Resolvi suspender a série dos Manicômios porque já não estou vendo graça nenhuma nessa loucura tributária generalizada. Com a idade, situei-me na faixa da rabugice e da casmurrice e daqui não sairei mais.
Os jornais, sem mais notícias, cansam-nos a publicar as tramoias encachoeiradas dos políticos. E tudo gira em torno dos grampos telefônicos, cada dia a divulgar pedaços das conversas dos supostos malfeitores. Fica a pergunta inevitável: se todos eles sabem que os seus telefones estão grampeados, por que continuam a usá-los? Respondo prontamente: porque o telefone transformou-se num vício! Uma doença!
Os caras sabem que estão grampeados, mas não resistem, continuam a usar os telefones. Chegam até a iniciar a conversar com o alerta: “cuidado, este telefone está grampeado, tem gente ouvindo nossa conversa”. E o outro: “então, vou falar em código... O pirulito já foi chupado”. “Que pirulito?”, pergunta o outro. “Estou falando em código, entendeu? Você tem que aprovar a liberação de outro pirulito”, responde o piruliteiro. “Ocê não podia mudar esse código? Não estou gostando desse trem de chupar pirulito”. “Tá bom! O canavial já foi queimado, tem que plantar outro, entendeu agora?” Não há dúvida que esse negócio de codificar conversa é assunto complexo, às vezes a exigir até programação e sistemas operacionais, alguns já oferecidos na praça a preços razoáveis. Mas não deixam de usar o telefone! Um recadinho no papel, a contratação de um courrier, um motoboy, um encontro no banco da praça, nada serve, tem que ser por telefone.
Por isso, em minhas reflexões humanísticas, concluo que o mal da corrupção é o telefone. Abolido o uso do maldito aparelho, extinta será a corrupção!
Vocês já perceberam o comportamento das pessoas nas ruas? São verdadeiros zumbis, a andarem sem rumo, a esmo, e com o olhar fixo naquele aparelhinho, lendo mensagens ou vendo fotos, tudo certamente de urgência urgentíssima, pois precisam ler ou ver aquilo naquele exato momento, não importa se na rua, no escritório, durante uma reunião, na mesa de cirurgia, na tribuna do Senado, no banheiro em meio às suas necessidades naturais. Outro dia fui a um casamento e os noivos, ao pé do altar, a olharem os seus aparelhinhos enquanto o padre falava. E aquele sorrisinho demente estampado em seus rostos. Alguém ao lado me explicou: “estão lendo as mensagens de felicitações”. Ah, bom.
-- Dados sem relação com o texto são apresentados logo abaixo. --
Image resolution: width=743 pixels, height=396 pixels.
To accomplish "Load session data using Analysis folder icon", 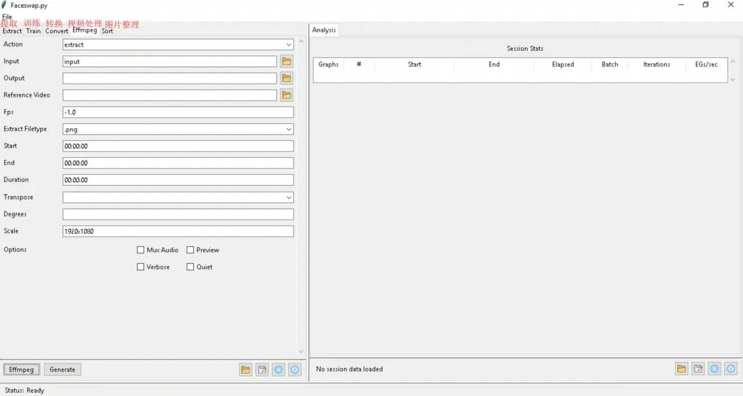I will click(x=682, y=369).
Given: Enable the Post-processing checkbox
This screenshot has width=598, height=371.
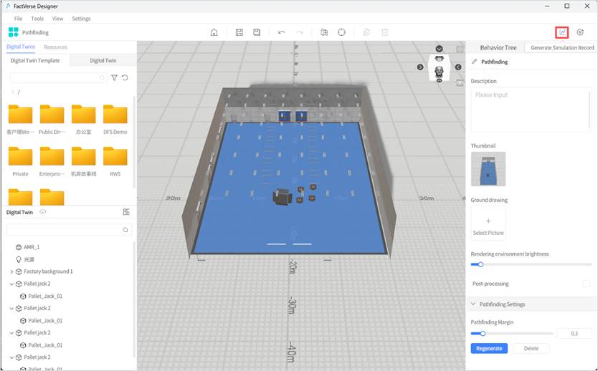Looking at the screenshot, I should 587,284.
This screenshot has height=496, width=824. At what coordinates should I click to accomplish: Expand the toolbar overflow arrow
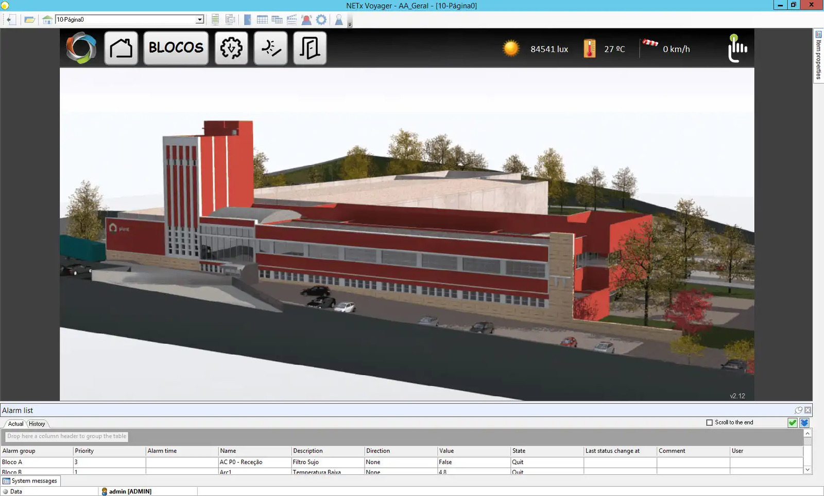350,24
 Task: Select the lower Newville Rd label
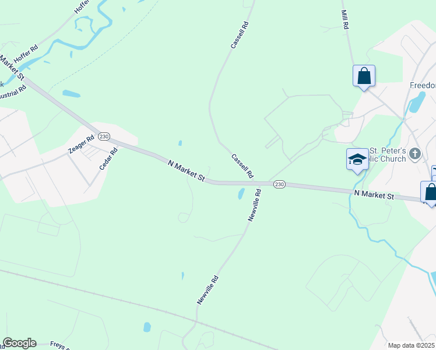tap(208, 290)
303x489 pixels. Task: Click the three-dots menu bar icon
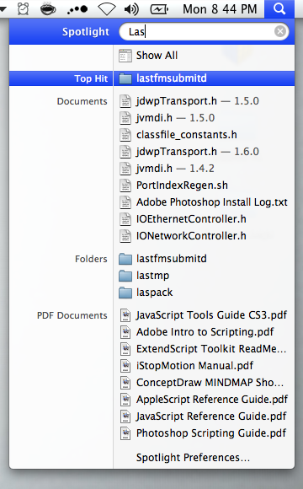click(77, 10)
Aliás, esses aparelhinhos novos, que você escreve em vez de falar, foram desenvolvidos, assim acredito, para as pessoas com rouquidão crônica, mudez ou, então, para aqueles que têm vergonha da própria voz – muito fina ou muito grossa -, mas, todos de excelente capacidade visual, pois somente os superdotados acertam aquelas letrinhas miúdas. E como são rápidos na transmissão de seus profundos pensamentos numa linguagem, é claro, engenhosamente codificada: “ki ta faz?” “To kasa” “k 1 saco”. As frases são curtas, mas a conversa é longa, dura horas ou dias.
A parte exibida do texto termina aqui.